Quoted text:
++++
Re: [Lse-tech] NUMA scheduling

Erich Focht (focht@ess.nec.de)
Mon, 25 Feb 2002 19:32:02 +0100 (MET)


Hello Mike,

On Fri, 22 Feb 2002, Mike Kravetz wrote:

> Below is preliminary patch to implement some form of NUMA scheduling
> on top of Ingo's K3 scheduler patch for 2.4.17. This is VERY early
> code and brings up some issues that need to be discussed/explored in
> more detail. This patch was created to form a basis for discussion,
> rather than as a solution. The patch was created for the i386 based
> NUMA system I have access to. It will not work on other architectures.
> However, the only architecture specific code is a call to initialize
> some of the NUMA specific scheduling data structures. Therefore, it
> should be trivial to port.

I am yet another one working on the NUMA extension of Ingo's
O(1) scheduler, having IA64 in mind, like Jesse, I guess. It's good to see
that so many people take care of this issue, lets me hope that we'll get a
good solution at the end.

My approach is in some details different from yours therefore I'll append
it to this email. It is for IA64 (DIG64 architectures), works fine on
NEC's AzusA Itanium server and is also meant as a discussion basis, not as
a finished solution/project.

Some basic but minor differences to your patch are:
- The 'cpu sets' are called cpu pools. Arrays for looping over the CPUs
within one pool are provided.
++++
Supplied information:
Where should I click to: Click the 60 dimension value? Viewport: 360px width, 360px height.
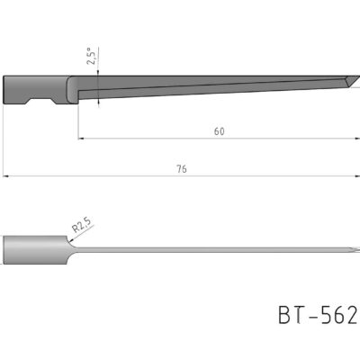(219, 130)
++++
Aim of the task:
Resume the mailing-list reply on NUMA scheduling at the top, starting right after its last sentence.

Response to the exercise:
- It is built on top of Ingo's solution for set_cpus_allowed(), let's call
it K3+ (for 2.4.17 kernels).

The more important differences to your patch:
- It adresses the notion of "home node" of a task, this should be the node
from which a task should get its memory and on which it should preferably
run. I'm using this feature together with a memory affinity patch not
included here.
- Each task gets an additional "node" field in its task_struct,
- each runqueue tracks the number of tasks from different nodes,
- tasks coming from a remote node are migrated earlier.
- The load_balancing() concept is different:
- there are no special time intervals for balancing across pool
boundaries, the need for this can occur very quickly and I
have the feeling that 2*250ms is a long time for keeping the
nodes unbalanced. This means: each time load_balance() is called
it _can_ balance across pool boundaries (but doesn't have to).
- When load_balance() is called it first tries to balance the
local cpu pool. If this one is well balanced, it will try to
find the most loaded pool.
- Each runqueue has its own statistics arrays, thus gathering
the balancing information happens lockless. The information
is as "fresh" as possible. Again I think that with 2*250ms the
info in your cpu sets could be too old for certain cases.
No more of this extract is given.